Muitos moçambicanos estavam agora descontentes com o partido devido às acusações de corrupção e ao seu fracasso em abordar o aumento dos preços, que ele chamou de “um novo tipo de escravatura para o povo”. O Sr. da Costa disse que a Frelimo da sua infância estava mais em contacto com as raízes socialistas do partido e que era então liderada por funcionários que se importavam menos com a riqueza e o poder.
“O verdadeiro objectivo da Frelimo era servir as pessoas”, disse ele. “Agora, muitos deles lutam para conseguir posições políticas apenas para nos roubar.”
A Frelimo já não pode dar-se ao luxo de ignorar tais críticas, dizem alguns membros do partido. Os últimos meses foram um alerta, disse Alsácia Sardinha, que tomou posse esta semana para o seu terceiro mandato como deputada pela Frelimo.
“Temos que nos reinventar para responder às demandas das pessoas”, disse ela. Essa reinvenção inclui o partido policiar o seu próprio governo contra irregularidades, acrescentou ela.
O Sr. Muthisse, o antigo funcionário da Frelimo, disse que o Parlamento já não pode aprovar as leis apresentadas pelo presidente. O partido precisa de se concentrar na reforma das instituições, como a comissão eleitoral e os tribunais, para recuperar a confiança do público, disse ele.
Essa reforma deveria estar no centro das negociações com a oposição, disse Muthisse.
“Todos têm que trazer ideias”, disse ele, “para que nas próximas eleições todos acreditemos”.

### Material fornecido
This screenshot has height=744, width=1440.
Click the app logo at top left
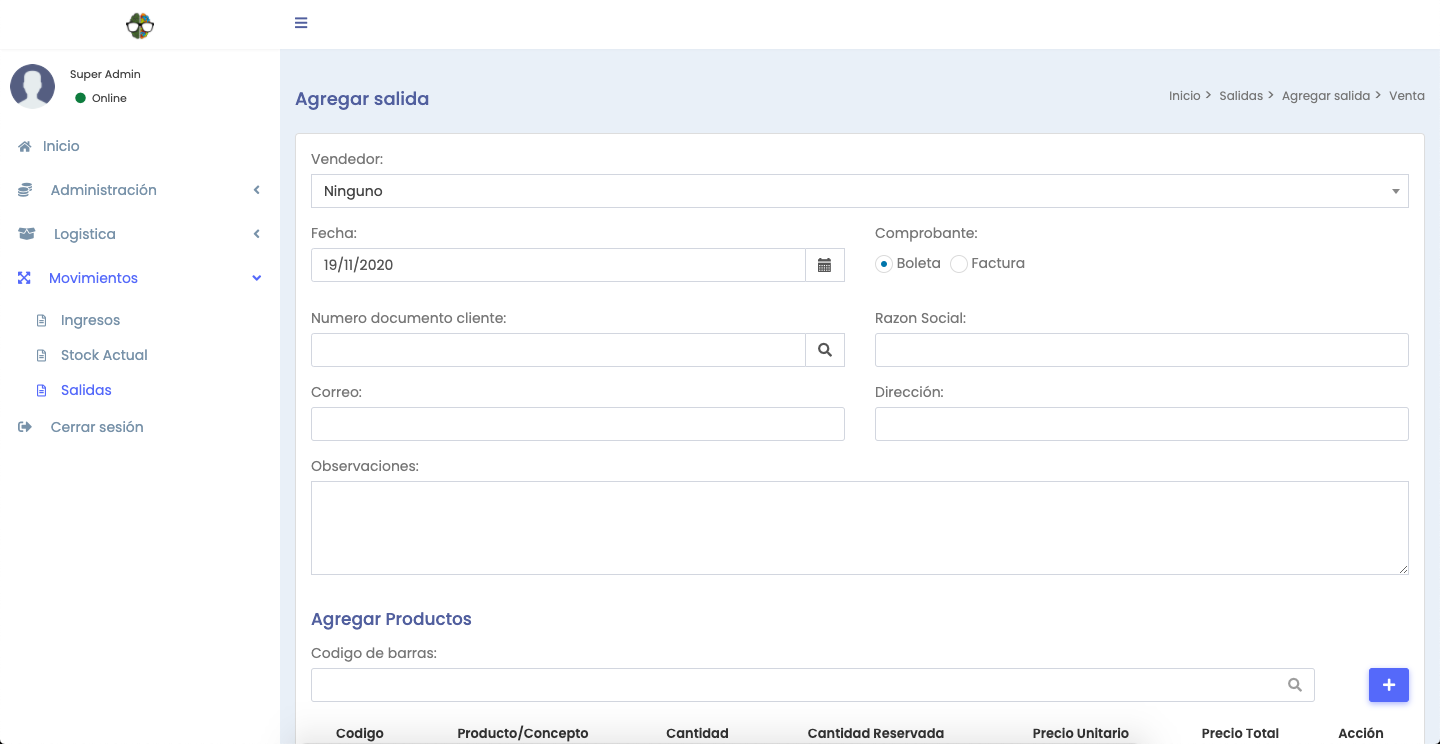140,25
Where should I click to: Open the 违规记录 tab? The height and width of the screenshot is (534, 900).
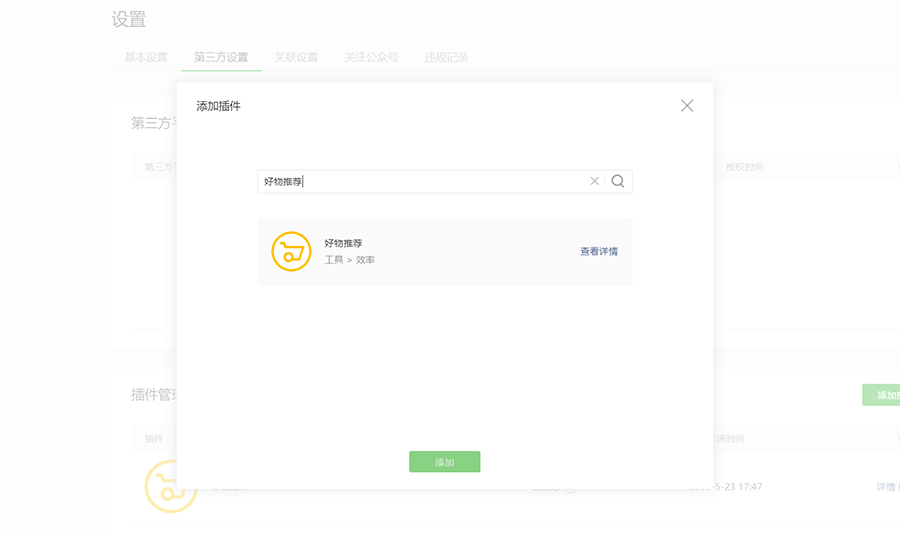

### Instruções da tarefa
Reproduza, sem qualquer alteração, o trecho do texto sobre a Frelimo que começa nas palavras "Muitos moçambicanos estavam" e termina logo depois de "deputada pela Frelimo.".

### Resposta ao problema
Muitos moçambicanos estavam agora descontentes com o partido devido às acusações de corrupção e ao seu fracasso em abordar o aumento dos preços, que ele chamou de “um novo tipo de escravatura para o povo”. O Sr. da Costa disse que a Frelimo da sua infância estava mais em contacto com as raízes socialistas do partido e que era então liderada por funcionários que se importavam menos com a riqueza e o poder.
“O verdadeiro objectivo da Frelimo era servir as pessoas”, disse ele. “Agora, muitos deles lutam para conseguir posições políticas apenas para nos roubar.”
A Frelimo já não pode dar-se ao luxo de ignorar tais críticas, dizem alguns membros do partido. Os últimos meses foram um alerta, disse Alsácia Sardinha, que tomou posse esta semana para o seu terceiro mandato como deputada pela Frelimo.